*Task objective*
Can you quote the text of every item below word for word, leaving out the pictures?
=== Information supplied ===
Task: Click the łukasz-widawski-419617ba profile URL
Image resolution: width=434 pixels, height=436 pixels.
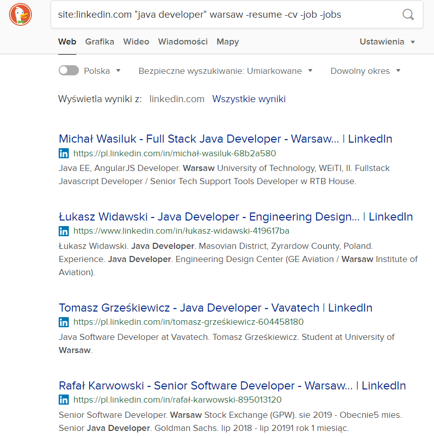Action: (181, 231)
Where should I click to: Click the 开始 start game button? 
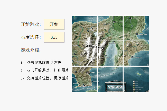coord(54,24)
===
*Output below*
Task: Click the łukasz-widawski-419617ba profile URL
Image resolution: width=434 pixels, height=436 pixels.
Action: (181, 231)
Where should I click to: Click the 开始 start game button? 
coord(54,24)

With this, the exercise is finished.